[Data entries]
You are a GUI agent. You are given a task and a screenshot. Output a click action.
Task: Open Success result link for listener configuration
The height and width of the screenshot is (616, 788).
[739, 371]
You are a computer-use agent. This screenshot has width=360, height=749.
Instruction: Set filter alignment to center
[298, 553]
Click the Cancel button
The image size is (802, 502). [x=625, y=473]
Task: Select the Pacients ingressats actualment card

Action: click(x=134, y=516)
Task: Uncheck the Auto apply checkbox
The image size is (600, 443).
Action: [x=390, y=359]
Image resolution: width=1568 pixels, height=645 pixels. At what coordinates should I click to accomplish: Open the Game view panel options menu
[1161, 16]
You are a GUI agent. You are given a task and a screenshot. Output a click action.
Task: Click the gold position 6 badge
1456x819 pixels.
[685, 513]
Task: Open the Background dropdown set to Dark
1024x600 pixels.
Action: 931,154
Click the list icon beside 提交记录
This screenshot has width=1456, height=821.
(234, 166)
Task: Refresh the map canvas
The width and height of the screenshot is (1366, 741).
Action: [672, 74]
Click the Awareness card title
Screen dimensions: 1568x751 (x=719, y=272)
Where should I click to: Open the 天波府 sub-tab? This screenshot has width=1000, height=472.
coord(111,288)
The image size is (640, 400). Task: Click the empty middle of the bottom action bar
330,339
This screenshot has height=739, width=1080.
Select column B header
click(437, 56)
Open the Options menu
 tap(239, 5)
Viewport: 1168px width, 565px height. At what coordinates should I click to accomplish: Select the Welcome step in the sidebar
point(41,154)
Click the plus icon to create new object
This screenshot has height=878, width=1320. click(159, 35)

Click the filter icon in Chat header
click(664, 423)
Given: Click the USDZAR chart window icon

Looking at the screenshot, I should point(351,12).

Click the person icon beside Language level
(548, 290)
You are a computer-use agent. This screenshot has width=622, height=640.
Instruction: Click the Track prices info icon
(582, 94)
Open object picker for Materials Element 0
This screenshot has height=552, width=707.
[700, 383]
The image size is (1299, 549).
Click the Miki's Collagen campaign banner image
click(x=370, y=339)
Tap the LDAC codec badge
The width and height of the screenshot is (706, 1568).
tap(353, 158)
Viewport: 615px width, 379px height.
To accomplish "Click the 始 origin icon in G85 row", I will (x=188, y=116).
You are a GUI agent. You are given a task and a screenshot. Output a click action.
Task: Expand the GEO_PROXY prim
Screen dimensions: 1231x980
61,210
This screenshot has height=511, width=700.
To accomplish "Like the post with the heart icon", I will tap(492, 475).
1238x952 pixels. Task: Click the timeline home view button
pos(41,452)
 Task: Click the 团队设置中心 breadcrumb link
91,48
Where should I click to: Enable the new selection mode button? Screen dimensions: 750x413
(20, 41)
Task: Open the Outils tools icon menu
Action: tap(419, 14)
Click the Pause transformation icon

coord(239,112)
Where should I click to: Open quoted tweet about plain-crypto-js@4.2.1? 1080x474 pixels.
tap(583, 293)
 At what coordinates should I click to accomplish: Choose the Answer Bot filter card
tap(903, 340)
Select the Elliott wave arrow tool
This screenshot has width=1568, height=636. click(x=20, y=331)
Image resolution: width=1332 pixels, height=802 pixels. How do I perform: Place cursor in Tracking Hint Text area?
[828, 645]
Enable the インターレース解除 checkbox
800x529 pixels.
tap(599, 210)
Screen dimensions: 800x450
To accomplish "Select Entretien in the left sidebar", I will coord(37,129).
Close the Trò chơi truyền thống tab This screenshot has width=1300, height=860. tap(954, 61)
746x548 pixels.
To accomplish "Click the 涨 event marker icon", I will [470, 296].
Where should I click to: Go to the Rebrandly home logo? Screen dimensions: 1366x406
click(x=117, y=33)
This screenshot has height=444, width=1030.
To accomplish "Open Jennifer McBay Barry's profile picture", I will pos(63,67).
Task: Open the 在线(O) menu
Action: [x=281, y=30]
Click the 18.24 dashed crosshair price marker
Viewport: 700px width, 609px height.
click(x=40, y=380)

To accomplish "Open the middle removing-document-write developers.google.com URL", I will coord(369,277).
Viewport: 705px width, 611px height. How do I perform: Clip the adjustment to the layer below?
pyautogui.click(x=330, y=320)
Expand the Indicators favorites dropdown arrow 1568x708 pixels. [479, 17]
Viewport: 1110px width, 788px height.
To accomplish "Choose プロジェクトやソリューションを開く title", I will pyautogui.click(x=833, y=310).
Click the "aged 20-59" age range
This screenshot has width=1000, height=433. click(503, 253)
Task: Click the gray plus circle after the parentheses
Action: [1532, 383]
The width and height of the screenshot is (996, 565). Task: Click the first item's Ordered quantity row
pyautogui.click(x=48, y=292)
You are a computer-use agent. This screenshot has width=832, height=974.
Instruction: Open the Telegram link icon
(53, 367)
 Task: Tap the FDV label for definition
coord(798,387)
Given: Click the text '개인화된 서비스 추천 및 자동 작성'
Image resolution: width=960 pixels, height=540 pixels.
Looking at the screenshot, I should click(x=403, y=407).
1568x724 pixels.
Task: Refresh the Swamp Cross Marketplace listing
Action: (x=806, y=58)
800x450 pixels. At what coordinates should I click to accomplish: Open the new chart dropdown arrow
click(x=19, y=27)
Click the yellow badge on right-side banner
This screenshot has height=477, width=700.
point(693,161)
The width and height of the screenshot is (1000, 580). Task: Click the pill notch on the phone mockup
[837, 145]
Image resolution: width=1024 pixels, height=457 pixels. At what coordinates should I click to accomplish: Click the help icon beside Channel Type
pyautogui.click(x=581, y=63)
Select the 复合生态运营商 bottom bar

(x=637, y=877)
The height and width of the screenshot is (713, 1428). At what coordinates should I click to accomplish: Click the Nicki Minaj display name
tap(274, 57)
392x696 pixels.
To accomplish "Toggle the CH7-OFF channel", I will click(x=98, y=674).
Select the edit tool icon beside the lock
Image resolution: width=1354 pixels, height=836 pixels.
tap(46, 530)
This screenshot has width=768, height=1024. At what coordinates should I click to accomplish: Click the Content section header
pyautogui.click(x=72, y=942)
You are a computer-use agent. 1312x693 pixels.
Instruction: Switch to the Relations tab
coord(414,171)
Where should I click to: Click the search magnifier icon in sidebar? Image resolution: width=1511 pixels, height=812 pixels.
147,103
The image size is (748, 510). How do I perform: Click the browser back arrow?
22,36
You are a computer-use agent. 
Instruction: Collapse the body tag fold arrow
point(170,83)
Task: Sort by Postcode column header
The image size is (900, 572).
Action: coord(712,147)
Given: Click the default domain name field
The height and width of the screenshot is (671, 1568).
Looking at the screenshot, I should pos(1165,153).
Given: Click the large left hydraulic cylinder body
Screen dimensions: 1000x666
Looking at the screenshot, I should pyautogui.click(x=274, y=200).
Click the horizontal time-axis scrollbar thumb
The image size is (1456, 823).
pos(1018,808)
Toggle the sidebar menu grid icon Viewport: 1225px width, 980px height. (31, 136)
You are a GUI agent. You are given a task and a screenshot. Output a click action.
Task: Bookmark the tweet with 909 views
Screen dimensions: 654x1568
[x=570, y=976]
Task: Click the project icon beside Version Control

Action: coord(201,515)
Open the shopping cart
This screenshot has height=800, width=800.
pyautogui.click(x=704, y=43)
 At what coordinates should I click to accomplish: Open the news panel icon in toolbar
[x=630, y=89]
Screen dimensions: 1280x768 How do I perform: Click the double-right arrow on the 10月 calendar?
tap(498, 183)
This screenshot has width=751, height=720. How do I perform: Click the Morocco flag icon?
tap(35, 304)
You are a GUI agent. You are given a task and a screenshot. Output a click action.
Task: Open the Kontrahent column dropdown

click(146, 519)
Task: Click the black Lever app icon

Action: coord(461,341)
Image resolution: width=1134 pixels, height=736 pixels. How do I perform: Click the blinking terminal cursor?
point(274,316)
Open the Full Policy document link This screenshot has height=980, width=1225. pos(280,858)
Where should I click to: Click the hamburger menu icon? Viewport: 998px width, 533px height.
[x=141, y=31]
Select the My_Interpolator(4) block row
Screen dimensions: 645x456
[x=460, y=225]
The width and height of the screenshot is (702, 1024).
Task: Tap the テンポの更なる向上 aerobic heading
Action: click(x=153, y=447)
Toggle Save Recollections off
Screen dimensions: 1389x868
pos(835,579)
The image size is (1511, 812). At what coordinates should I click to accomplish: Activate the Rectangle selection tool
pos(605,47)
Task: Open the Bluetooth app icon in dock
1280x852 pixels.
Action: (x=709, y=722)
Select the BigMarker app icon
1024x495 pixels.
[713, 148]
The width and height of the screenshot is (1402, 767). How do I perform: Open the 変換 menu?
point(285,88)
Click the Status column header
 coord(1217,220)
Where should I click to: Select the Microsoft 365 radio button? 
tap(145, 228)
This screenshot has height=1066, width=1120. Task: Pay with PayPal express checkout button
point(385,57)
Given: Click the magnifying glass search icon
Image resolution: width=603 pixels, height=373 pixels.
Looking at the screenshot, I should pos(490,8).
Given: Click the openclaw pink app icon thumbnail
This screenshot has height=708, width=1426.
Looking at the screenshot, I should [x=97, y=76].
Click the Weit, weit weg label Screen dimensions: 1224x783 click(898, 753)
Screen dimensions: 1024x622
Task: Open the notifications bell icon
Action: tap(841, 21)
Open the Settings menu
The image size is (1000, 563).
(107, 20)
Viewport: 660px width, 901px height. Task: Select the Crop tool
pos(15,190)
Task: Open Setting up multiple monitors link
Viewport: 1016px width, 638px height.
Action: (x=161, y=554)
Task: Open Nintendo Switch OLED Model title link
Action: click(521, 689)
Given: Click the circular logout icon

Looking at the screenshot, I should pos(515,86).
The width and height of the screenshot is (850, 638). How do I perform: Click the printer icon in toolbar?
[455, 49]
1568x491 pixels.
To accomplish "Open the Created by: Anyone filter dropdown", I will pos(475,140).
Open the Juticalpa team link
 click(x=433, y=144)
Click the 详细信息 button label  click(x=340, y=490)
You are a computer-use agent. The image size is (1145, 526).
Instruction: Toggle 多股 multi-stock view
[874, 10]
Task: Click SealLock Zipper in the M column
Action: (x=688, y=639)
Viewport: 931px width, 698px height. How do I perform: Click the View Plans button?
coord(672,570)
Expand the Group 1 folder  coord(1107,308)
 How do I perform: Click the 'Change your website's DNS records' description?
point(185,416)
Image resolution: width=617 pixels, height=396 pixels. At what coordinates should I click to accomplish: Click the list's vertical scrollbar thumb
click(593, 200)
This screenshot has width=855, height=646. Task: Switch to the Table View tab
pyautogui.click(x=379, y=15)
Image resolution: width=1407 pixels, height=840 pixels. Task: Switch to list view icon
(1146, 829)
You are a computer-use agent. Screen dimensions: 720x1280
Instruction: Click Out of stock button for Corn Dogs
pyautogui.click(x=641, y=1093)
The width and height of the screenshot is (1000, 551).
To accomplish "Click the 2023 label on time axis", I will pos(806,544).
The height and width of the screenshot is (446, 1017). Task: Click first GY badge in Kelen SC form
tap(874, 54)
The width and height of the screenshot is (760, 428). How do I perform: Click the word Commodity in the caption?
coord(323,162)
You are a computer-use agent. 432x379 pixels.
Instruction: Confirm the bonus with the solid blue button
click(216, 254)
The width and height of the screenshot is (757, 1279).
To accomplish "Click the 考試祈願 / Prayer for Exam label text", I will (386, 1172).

● **EXERCISE DESCRIPTION**:
Report how many lines of the records above contain the word "document", giving only the number.

● **SOLUTION**:
2